(Excerpt from a dataset)
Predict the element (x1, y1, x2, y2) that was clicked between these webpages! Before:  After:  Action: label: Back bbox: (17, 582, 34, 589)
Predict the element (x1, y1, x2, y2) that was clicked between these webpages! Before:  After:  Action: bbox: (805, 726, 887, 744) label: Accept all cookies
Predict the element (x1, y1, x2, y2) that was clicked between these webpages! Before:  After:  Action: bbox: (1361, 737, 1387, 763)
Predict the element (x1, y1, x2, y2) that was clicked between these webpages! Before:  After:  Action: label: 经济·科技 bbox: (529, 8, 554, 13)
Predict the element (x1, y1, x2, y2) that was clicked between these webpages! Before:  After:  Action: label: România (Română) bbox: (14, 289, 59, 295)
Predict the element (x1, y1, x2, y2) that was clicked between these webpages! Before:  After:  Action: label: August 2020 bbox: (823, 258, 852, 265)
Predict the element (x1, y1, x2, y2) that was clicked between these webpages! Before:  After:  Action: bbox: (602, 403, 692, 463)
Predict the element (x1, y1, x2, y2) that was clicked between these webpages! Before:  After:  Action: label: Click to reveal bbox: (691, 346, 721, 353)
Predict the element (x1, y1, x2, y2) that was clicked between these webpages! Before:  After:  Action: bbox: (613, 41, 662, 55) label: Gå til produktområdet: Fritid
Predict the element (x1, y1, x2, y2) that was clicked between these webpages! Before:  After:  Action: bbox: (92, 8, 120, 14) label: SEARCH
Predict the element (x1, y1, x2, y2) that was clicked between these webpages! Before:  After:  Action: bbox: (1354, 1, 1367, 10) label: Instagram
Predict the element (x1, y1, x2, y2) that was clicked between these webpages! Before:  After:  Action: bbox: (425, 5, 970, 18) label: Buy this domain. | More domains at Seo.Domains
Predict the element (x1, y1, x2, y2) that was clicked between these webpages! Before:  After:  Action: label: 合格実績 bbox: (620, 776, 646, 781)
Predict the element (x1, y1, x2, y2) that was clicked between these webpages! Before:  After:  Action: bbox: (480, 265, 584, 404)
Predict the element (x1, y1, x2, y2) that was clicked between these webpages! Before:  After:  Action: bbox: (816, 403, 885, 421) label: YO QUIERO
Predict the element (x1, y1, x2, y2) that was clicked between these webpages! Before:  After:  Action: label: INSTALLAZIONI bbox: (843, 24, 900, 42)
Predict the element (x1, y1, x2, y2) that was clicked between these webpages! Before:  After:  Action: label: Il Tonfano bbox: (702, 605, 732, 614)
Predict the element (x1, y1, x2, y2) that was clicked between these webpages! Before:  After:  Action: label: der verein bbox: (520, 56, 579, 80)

**WHAT IS BEING ASKED:** Format the data above, from its beginning through the line containing "737, 1387, 763)", as a Markdown table with the columns n and Line, omitting any blank lines.

**EXERCISE RESULT:**
| n | Line |
|---|---|
| 1 | Predict the element (x1, y1, x2, y2) that was clicked between these webpages! Before:  After:  Action: label: Back bbox: (17, 582, 34, 589) |
| 2 | Predict the element (x1, y1, x2, y2) that was clicked between these webpages! Before:  After:  Action: bbox: (805, 726, 887, 744) label: Accept all cookies |
| 3 | Predict the element (x1, y1, x2, y2) that was clicked between these webpages! Before:  After:  Action: bbox: (1361, 737, 1387, 763) |